Pork Producers Want Trucking Issue With Mexico Resolved

Last year Mexico imported more than 503,000 tonnes of U.S. pork

U.S. hog farmers are concerned that Mexico could update its list of U.S. items targeted for retaliation and that the new list could include pork. 

Last March, the Mexican government imposed higher tariffs on an estimated $2.4 billion of U.S. goods after Congress failed to renew a pilot program that allowed a limited number of Mexican trucking companies to work beyond the 25-mile commercial zone that was created in the United States. 

Recently, the U.S. National Pork Producers Council and 37 affiliated state pork producer associations sent a letter to President Obama asking that the U.S. government live up to a provision in the 1994 North American Free Trade Agreement that allows Mexican trucks to haul freight into and out of the United States. 

As NPPC notes in a statement, Mexican trucks had been operating in the U.S. under the cross-border trucking pilot program, which was started by the U.S. Department of Transportation in September 2007 as a way to begin implementing the North American Free Trade Agreement trucking provision. That provision was supposed to begin in December 1995 and take full effect by Jan. 1, 2000. 

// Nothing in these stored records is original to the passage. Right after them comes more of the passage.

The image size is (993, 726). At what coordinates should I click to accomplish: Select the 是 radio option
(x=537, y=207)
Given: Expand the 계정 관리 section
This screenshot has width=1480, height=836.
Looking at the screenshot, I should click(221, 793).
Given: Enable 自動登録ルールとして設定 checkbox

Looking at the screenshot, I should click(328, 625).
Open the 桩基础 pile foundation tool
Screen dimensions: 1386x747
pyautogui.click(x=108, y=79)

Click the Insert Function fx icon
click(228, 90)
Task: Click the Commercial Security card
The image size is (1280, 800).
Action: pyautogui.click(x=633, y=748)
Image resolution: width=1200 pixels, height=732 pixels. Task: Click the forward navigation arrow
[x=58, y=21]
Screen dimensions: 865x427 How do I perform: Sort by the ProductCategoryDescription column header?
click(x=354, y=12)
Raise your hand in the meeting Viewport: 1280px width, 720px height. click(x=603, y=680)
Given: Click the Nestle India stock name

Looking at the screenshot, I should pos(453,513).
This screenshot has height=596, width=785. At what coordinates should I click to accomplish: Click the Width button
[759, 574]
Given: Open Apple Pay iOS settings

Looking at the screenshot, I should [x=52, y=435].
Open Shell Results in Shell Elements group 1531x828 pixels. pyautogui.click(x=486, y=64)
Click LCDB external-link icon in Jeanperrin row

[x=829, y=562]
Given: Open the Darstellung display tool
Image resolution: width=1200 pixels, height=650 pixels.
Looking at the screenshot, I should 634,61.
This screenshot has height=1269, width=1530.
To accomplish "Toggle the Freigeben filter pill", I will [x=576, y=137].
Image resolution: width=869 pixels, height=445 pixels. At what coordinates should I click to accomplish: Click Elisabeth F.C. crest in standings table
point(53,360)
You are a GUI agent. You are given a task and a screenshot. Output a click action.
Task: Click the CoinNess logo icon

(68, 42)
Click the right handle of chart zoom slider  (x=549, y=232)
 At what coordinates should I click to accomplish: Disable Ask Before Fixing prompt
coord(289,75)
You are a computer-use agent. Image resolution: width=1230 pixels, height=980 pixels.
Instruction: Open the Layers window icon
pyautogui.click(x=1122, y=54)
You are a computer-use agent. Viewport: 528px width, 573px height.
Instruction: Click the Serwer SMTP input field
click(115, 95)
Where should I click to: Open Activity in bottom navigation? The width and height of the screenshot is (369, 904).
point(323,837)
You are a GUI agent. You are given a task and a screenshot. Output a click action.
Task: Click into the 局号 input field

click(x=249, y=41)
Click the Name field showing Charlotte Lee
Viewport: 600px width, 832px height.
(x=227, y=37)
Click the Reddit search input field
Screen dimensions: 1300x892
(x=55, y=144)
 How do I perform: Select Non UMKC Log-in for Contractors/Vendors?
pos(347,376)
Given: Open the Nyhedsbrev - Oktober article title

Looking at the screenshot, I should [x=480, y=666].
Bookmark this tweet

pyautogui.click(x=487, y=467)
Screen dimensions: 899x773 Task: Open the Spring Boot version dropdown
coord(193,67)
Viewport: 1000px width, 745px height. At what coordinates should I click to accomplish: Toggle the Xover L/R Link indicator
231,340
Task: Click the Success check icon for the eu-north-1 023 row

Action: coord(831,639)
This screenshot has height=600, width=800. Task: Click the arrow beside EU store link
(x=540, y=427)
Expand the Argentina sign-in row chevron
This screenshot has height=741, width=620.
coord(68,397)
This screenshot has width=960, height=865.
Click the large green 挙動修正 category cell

"Congress refused to renew the pilot program or to implement the NAFTA provision, citing concerns about the safety of Mexican trucks even though under the pilot program they were held to the same safety standards as U.S. trucks and were examined and cleared by U.S. inspectors," says NPPC. In February 2001, a NAFTA dispute-settlement panel ruled that the exclusion of Mexican trucks violated U.S. obligations under NAFTA. The ruling gave Mexico the right to retaliate against U.S. products entering Mexico.  

In 2009, Mexico imported more than 503,000 tonnes of U.S. pork worth more than $762 million, making it the No. 2 market for U.S. pork exports.